Guo Ying, Cai Yu-Han, Xu Tao, Song Xin-Yang, Guo Hong-Xia, Dong Min, Ni Dong, Li Hui, Wang Fang, Xue Wu-Feng
Department of Cardiology, Beijing Hospital, National Center for Gerontology, Institute of Geriatric Medicine, Chinese Academy of Medical Sciences, Beijing, China.
Medical Ultrasound Image Computing (MUSIC) Laboratory, School of Biomedical Engineering, Shenzhen University Medical School, Shenzhen University, Shenzhen, China.
Front Bioeng Biotechnol. 2025 Jul 25;13:1556748. doi: 10.3389/fbioe.2025.1556748. eCollection 2025.
Echocardiography is a first-line noninvasive test for diagnosing coronary artery disease (CAD), but it depends on time-consuming visual assessments by experts.
This study constructed an echocardiographic video-driven multi-task learning model, denoted Intelligent echo for CAD (IE-CAD), to facilitate CAD screening and stenosis grading. A 3DdeeplabV3+ backbone and multi-task learning were simultaneously incorporated into the core frame of the IE-CAD model to capture the dynamic myocardial contours. Multifarious features reflecting local semantic structures were extracted and integrated to yield echocardiographic metrics such as ejection fraction, strain, and myocardial work. For model training and testing, we used a total of 870 echocardiographic videos from 290 patients with clinically suspected CAD at Beijing Hospital (Beijing, China), split at an 8:2 ratio.
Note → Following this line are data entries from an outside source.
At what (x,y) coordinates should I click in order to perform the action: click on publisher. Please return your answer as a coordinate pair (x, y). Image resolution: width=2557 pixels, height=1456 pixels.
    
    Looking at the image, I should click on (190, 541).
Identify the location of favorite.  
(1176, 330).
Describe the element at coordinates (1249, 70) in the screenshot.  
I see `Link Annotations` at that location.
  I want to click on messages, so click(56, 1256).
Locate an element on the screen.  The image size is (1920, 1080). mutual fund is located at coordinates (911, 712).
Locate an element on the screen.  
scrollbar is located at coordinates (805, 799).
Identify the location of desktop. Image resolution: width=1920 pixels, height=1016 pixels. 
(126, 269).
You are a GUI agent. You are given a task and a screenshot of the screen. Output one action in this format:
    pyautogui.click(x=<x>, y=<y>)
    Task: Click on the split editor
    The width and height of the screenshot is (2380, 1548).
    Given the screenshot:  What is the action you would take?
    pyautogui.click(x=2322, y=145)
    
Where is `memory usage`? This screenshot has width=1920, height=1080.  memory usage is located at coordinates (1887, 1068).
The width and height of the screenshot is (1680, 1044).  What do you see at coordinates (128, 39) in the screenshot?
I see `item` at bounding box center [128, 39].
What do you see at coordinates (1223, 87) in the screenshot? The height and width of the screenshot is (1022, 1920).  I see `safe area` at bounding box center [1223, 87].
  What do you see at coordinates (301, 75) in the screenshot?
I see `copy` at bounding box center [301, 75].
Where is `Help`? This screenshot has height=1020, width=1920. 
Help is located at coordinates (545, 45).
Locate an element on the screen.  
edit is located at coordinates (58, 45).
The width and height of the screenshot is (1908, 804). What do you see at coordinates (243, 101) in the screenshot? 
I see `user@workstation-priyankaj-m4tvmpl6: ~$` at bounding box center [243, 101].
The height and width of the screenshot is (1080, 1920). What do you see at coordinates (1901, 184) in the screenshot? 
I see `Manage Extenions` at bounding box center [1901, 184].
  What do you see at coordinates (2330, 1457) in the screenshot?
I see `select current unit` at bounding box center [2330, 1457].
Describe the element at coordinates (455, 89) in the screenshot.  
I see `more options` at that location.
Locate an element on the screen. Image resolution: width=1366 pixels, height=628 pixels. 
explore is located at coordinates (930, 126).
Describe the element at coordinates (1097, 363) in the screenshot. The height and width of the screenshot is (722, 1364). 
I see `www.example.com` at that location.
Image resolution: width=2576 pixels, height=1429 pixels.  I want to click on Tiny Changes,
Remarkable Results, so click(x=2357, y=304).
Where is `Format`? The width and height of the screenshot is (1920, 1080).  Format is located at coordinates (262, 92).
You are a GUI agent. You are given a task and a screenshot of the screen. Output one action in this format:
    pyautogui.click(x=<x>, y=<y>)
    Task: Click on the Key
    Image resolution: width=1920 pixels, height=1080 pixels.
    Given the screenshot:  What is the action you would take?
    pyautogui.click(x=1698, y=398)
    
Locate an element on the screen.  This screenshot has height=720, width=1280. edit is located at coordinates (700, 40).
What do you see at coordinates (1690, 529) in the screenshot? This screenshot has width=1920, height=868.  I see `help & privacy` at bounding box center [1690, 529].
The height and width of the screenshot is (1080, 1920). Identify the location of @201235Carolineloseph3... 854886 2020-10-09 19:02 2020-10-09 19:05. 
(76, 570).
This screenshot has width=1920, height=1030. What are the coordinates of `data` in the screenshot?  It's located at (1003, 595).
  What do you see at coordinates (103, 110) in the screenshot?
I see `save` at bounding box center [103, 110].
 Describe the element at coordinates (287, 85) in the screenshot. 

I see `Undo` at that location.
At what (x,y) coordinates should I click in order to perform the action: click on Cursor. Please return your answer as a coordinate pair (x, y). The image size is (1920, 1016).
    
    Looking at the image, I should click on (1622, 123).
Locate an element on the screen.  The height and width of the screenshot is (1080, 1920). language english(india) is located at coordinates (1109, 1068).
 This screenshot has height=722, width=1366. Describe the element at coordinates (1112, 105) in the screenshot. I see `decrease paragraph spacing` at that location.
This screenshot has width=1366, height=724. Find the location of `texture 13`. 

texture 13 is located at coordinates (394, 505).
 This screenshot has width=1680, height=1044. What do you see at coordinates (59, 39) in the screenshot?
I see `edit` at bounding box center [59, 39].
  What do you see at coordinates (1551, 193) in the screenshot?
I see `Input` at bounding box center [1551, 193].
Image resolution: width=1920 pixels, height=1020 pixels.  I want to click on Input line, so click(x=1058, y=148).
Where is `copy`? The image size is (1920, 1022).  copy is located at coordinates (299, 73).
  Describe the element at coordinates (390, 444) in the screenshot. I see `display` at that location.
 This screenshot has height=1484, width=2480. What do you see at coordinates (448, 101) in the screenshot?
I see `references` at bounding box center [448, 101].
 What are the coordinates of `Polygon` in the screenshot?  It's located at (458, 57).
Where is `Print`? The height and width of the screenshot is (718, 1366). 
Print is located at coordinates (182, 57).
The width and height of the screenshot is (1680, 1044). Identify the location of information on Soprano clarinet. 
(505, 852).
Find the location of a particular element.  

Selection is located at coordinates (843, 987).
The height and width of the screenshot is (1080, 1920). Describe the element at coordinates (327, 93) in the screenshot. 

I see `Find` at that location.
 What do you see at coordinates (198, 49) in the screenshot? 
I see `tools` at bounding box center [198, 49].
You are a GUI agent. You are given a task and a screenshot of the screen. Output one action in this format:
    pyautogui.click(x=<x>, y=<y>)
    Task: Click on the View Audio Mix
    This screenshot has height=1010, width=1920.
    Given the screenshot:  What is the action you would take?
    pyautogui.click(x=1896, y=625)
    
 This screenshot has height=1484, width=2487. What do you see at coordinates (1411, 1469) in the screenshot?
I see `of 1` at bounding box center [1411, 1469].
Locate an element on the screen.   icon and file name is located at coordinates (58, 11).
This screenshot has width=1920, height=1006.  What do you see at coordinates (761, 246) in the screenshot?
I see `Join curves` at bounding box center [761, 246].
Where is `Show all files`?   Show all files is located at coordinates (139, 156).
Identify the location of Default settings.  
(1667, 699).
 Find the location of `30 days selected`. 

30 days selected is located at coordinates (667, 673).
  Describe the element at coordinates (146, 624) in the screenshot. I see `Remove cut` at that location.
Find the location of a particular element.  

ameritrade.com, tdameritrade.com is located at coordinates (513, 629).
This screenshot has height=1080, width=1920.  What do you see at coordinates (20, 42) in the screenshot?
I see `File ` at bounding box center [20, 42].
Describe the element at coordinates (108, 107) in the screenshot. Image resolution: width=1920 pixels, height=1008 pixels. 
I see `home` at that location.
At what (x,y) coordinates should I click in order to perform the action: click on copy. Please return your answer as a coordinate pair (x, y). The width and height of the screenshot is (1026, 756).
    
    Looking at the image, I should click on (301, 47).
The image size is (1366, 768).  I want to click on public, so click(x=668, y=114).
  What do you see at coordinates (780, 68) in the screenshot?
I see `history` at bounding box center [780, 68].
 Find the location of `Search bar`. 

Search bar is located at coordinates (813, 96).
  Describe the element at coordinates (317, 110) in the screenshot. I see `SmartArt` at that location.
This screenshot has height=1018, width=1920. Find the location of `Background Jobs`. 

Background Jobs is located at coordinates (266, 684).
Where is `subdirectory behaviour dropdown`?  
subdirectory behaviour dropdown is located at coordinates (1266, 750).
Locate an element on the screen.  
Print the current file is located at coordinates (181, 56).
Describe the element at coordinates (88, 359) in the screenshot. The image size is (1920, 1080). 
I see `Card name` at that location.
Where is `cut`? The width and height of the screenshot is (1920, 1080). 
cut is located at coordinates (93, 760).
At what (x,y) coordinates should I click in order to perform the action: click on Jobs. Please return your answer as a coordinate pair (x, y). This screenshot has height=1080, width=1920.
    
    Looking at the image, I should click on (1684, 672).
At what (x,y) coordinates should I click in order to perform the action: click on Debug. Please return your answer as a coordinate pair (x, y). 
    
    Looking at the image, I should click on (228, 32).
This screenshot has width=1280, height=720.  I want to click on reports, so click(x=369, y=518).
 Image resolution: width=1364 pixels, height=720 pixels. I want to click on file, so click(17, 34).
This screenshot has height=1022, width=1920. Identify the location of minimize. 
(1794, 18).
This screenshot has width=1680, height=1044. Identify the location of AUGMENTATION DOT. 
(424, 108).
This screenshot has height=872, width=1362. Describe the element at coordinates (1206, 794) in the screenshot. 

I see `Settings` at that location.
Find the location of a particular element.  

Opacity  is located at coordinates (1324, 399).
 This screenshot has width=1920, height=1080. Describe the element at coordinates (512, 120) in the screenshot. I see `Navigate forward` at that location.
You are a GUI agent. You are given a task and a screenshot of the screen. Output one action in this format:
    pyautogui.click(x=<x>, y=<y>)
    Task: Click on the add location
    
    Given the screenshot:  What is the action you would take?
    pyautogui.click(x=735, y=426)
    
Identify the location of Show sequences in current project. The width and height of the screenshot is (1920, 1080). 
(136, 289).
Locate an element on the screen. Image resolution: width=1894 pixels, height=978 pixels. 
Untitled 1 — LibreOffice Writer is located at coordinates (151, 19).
To evaluate the model's generalizability, we used an external dataset comprising 450 echocardiographic videos from 150 patients at Fuwai Hospital (Beijing, China).
The IE-CAD model achieved an AUC of 0.78 and a sensitivity of 0.85 for detecting significant or severe CAD, with a pearson correlation coefficient of 0.545 for predicting the Gensini score. When applied to the external dataset, the model achieved an AUC of 0.77 and a sensitivity of 0.78 for detecting significant or severe CAD.
Thus, the IE-CAD model demonstrated effective CAD diagnosis and grading in patients with clinical suspicion.
This work was registered at ClinicalTrials.gov on 05 April 2019 (registration number: NCT03905200).
超声心动图是诊断冠状动脉疾病(CAD)的一线非侵入性检查,但它依赖于专家耗时的视觉评估。
本研究构建了一个超声心动图视频驱动的多任务学习模型,称为CAD智能回声(IE-CAD),以促进CAD筛查和狭窄分级。将3DdeeplabV3+主干和多任务学习同时纳入IE-CAD模型的核心框架,以捕捉动态心肌轮廓。提取并整合反映局部语义结构的多种特征,以产生诸如射血分数、应变和心肌功等超声心动图指标。对于模型训练和测试,我们使用了来自北京医院(中国北京)290例临床疑似CAD患者的总共870个超声心动图视频,按8:2的比例划分。为了评估模型的通用性,我们使用了一个外部数据集,该数据集包括来自阜外医院(中国北京)150例患者的450个超声心动图视频。
IE-CAD模型检测显著或重度CAD的AUC为0.78,灵敏度为0.85,预测Gensini评分的皮尔逊相关系数为0.545。当应用于外部数据集时,该模型检测显著或重度CAD的AUC为0.77,灵敏度为0.78。
因此,IE-CAD模型在临床疑似患者中显示出有效的CAD诊断和分级能力。
这项工作于2019年4月5日在ClinicalTrials.gov上注册(注册号:NCT03905200)。